Work instructions » Copy the rows from the line with "Image resolution: width=159, height=2576." up to and including the line with "sierpień 2020 [link] (23, 1256)", putting "November" in place of "listopad" wherever it appears and changing nothing else. Return only those lines.

◆ ◆ ◆ ◆ ◆

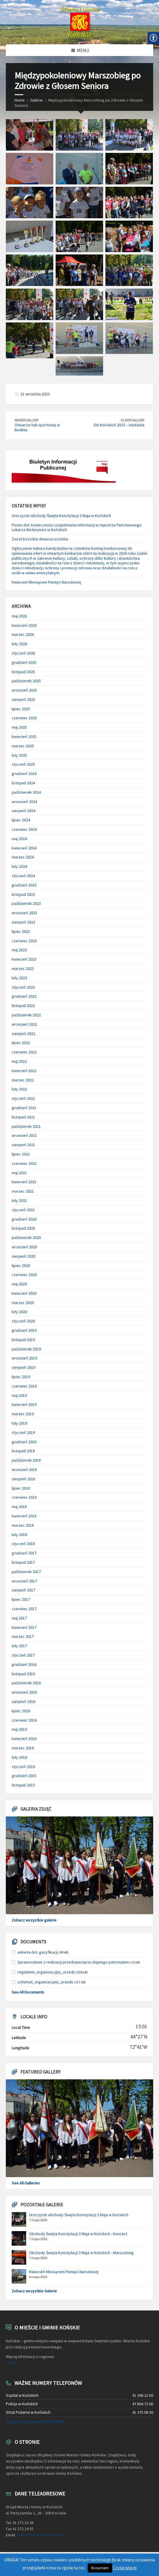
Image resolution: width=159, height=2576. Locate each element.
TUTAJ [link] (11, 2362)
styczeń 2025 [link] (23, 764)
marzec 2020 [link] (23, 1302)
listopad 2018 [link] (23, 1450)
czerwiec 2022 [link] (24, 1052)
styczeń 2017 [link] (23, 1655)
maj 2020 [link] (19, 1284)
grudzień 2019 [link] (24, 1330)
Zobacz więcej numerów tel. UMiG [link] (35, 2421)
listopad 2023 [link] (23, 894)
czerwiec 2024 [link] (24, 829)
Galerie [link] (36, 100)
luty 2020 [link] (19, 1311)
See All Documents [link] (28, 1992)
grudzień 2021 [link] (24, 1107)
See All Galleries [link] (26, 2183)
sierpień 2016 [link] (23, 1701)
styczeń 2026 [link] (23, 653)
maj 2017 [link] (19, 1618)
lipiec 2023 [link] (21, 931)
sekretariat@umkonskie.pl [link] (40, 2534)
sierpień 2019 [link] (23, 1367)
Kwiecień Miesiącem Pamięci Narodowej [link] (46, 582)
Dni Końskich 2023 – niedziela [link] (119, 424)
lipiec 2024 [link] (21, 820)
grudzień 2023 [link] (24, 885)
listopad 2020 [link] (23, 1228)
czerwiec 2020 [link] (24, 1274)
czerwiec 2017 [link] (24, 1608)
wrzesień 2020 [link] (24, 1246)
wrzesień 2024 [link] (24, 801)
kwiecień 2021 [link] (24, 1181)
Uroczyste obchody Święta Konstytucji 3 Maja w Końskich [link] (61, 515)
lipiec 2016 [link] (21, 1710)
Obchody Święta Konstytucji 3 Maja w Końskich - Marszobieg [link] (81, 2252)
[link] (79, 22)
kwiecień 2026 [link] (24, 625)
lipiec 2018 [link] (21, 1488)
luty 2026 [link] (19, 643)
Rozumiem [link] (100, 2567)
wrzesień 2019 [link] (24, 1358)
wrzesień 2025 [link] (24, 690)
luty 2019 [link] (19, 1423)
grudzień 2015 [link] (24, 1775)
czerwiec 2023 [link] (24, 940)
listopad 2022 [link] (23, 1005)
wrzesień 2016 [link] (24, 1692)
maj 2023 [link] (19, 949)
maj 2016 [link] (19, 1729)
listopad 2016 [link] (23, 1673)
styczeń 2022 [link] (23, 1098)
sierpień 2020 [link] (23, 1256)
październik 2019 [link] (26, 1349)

◆ ◆ ◆ ◆ ◆

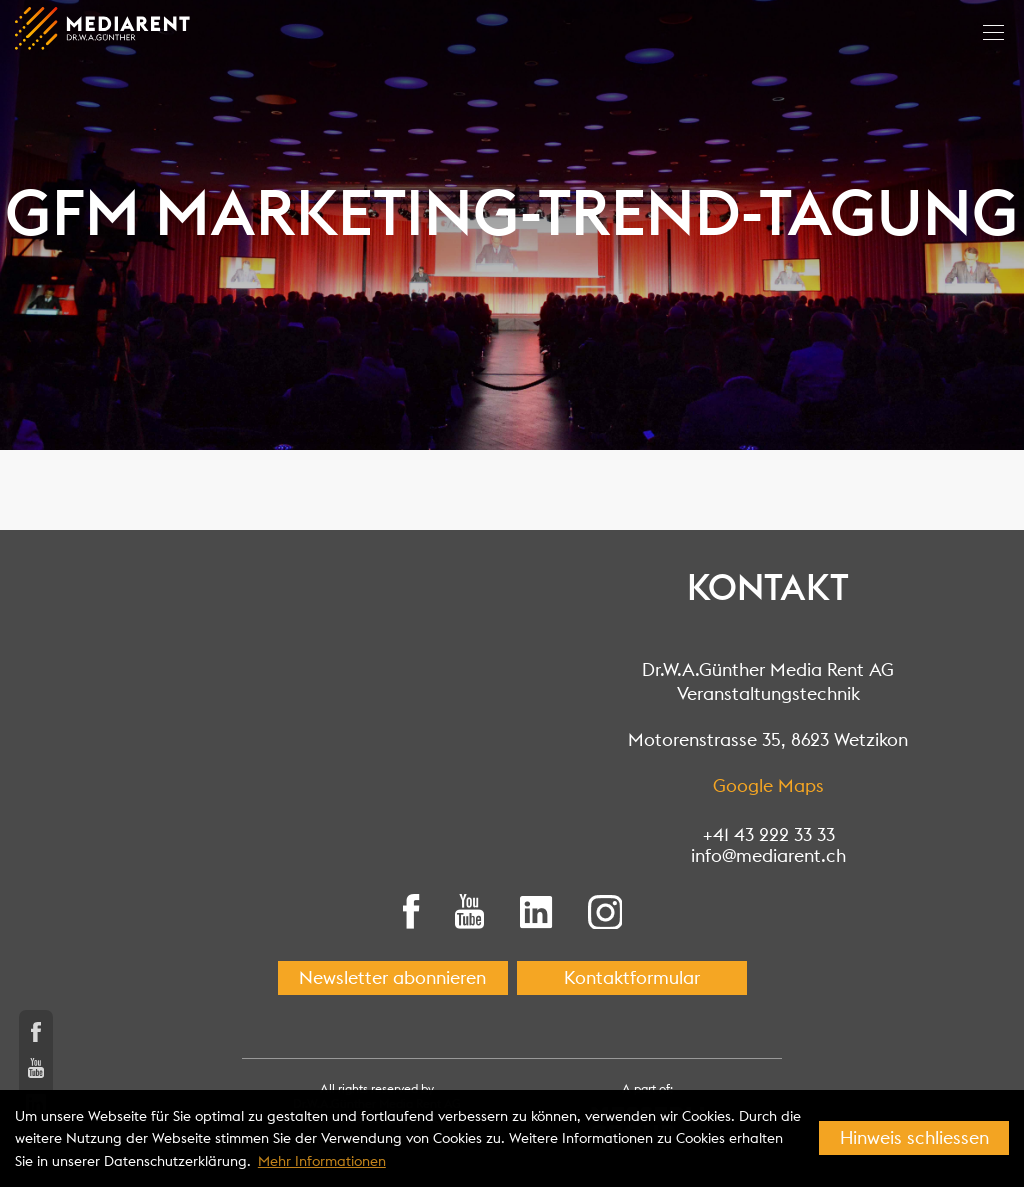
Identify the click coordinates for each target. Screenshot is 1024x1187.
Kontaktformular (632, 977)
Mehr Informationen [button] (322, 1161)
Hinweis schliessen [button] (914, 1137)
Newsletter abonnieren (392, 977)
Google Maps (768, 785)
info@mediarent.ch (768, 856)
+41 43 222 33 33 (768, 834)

◆ ◆ ◆ ◆ ◆

Output »
Image resolution: width=159, height=2576. Locate each element.
TUTAJ [link] (11, 2362)
styczeń 2025 [link] (23, 764)
marzec 2020 [link] (23, 1302)
November 2018 [link] (23, 1450)
czerwiec 2022 [link] (24, 1052)
styczeń 2017 [link] (23, 1655)
maj 2020 [link] (19, 1284)
grudzień 2019 [link] (24, 1330)
Zobacz więcej numerów tel. UMiG [link] (35, 2421)
November 2023 [link] (23, 894)
czerwiec 2024 [link] (24, 829)
Galerie [link] (36, 100)
luty 2020 [link] (19, 1311)
See All Documents [link] (28, 1992)
grudzień 2021 [link] (24, 1107)
See All Galleries [link] (26, 2183)
sierpień 2016 [link] (23, 1701)
styczeń 2026 [link] (23, 653)
maj 2017 [link] (19, 1618)
lipiec 2023 [link] (21, 931)
sekretariat@umkonskie.pl [link] (40, 2534)
sierpień 2019 [link] (23, 1367)
Kwiecień Miesiącem Pamięci Narodowej [link] (46, 582)
Dni Końskich 2023 – niedziela [link] (119, 424)
lipiec 2024 [link] (21, 820)
grudzień 2023 [link] (24, 885)
November 2020 [link] (23, 1228)
czerwiec 2020 [link] (24, 1274)
czerwiec 2017 [link] (24, 1608)
wrzesień 2020 [link] (24, 1246)
wrzesień 2024 [link] (24, 801)
kwiecień 2021 [link] (24, 1181)
Uroczyste obchody Święta Konstytucji 3 Maja w Końskich [link] (61, 515)
lipiec 2016 [link] (21, 1710)
Obchody Święta Konstytucji 3 Maja w Końskich - Marszobieg [link] (81, 2252)
[link] (79, 22)
kwiecień 2026 [link] (24, 625)
lipiec 2018 [link] (21, 1488)
luty 2026 [link] (19, 643)
Rozumiem [link] (100, 2567)
wrzesień 2019 [link] (24, 1358)
wrzesień 2025 [link] (24, 690)
luty 2019 [link] (19, 1423)
grudzień 2015 [link] (24, 1775)
czerwiec 2023 [link] (24, 940)
November 2022 [link] (23, 1005)
wrzesień 2016 [link] (24, 1692)
maj 2023 [link] (19, 949)
maj 2016 [link] (19, 1729)
November 2016 [link] (23, 1673)
styczeń 2022 [link] (23, 1098)
sierpień 2020 [link] (23, 1256)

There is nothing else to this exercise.